Values

Warning, I might get a little preachy (and a little philosophical) here. 😁 

Values. It’s one of those words that gets loosely tossed around and is kinda’ overused on a daily basis. We see values listed on company websites: “These are the values that define who we are and how we run our business.” We hear values talked about by politicians on a regular basis: “Our core values are X, Y, and Z.” We hear religious leaders espousing spiritual values that, in theory, provide a roadmap for how we should live our lives: “Thou shalt not
.” Values come up in conversations with friends and family as well.

My experience with values and value systems is that they have absolutely no meaning 99% of the time. It’s easy to operate with integrity and dignity when things are easy. It’s easy to say “love thy neighbor” when things are easy and we really like our neighbor. It’s easy to be kind when being kind is easy. It’s easy to wrap ourselves in a “values blanket” when there are no challenges, obstacles, hindrances, quandaries, or sundry other metaphorical blockers to keep us from living our values.

But what about that 1% of the time? That time when it’s most meaningful? That time when no one is watching? That time when we know we won’t be caught? That time when we have to make a really hard decision or confront a situation that puts our value system to the test?

As humans, we tend to default toward self-preservation. That doesn’t align with most of the core values I’ve seen written on fancy posters in break rooms, heard talked about by our elected leaders, preached about by our religious institutions, or even shared with our family and friends. But one of the things that makes us human is our ability to make difficult choices in difficult situations, even if it isn’t about our own self-preservation.

My wife and I had an interesting conversation recently.

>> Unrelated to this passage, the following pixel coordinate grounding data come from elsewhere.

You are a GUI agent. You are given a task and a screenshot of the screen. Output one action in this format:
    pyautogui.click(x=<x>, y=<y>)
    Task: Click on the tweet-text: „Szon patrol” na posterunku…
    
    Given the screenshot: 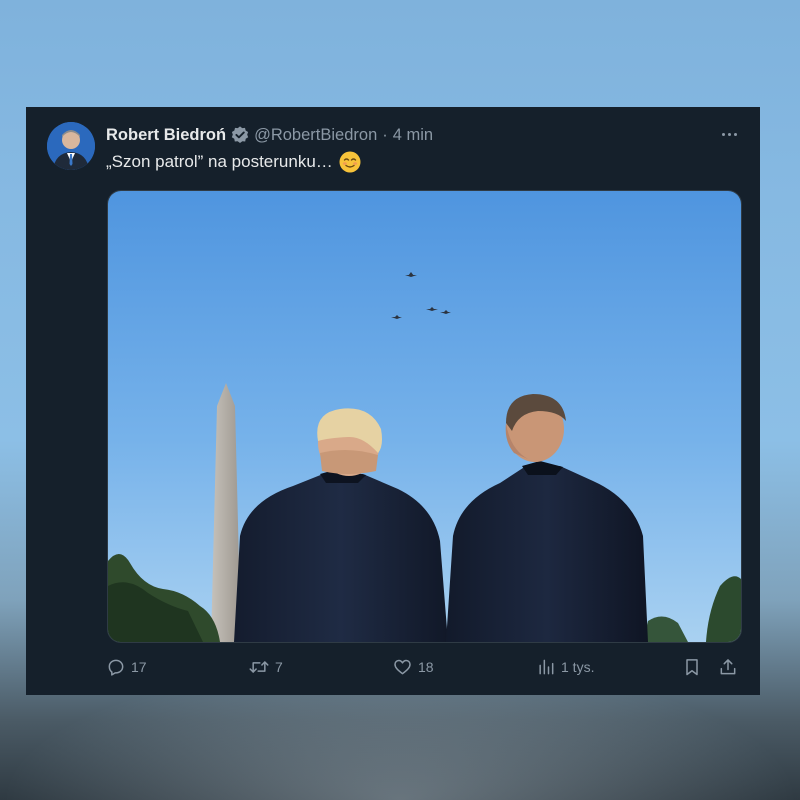 What is the action you would take?
    pyautogui.click(x=220, y=162)
    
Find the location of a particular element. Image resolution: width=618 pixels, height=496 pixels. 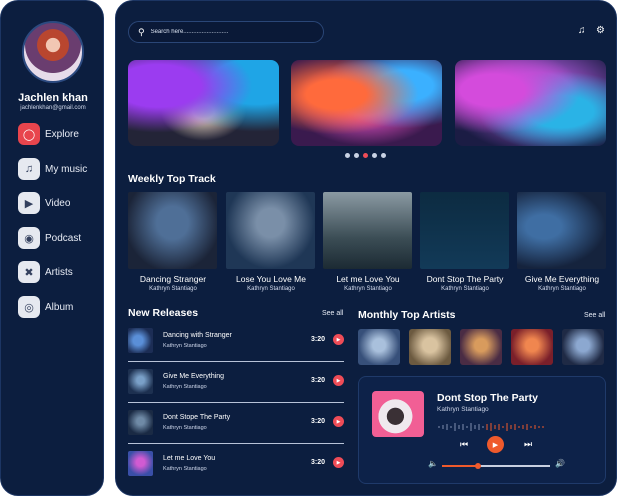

I asked her if there is anything she would do differently if she knew there were no consequences. We had a lively debate about it. Her closing thoughts were, basically, doing something that violates her ethical code simply because there aren’t consequences would make her a different person. I hadn’t quite thought about it that way – that we run the risk of changing as a person.

What I’ve learned is that values aren’t there to make us feel good about ourselves or hold us up as paragons of virtue. Values aren’t pretty. Values matter the most when we want to think about them the least. They matter when things are gritty, dirty, and uncomfortable. They matter especially when no one is watching or there are, seemingly, no consequences to our decisions. They matter when an easier choice is the one that goes against what we say we believe.

Can living up to our values and value system be hard? Yes, incredibly. And oftentimes it can feel impossible. But that’s where the true worth of our value system comes into play – and the true test of what we are willing to give (or not give) to adhere to our values. Will we always get it right? Absolutely not. That’s impossible. But if we understand that values become most important when things are most challenging, we stand a chance.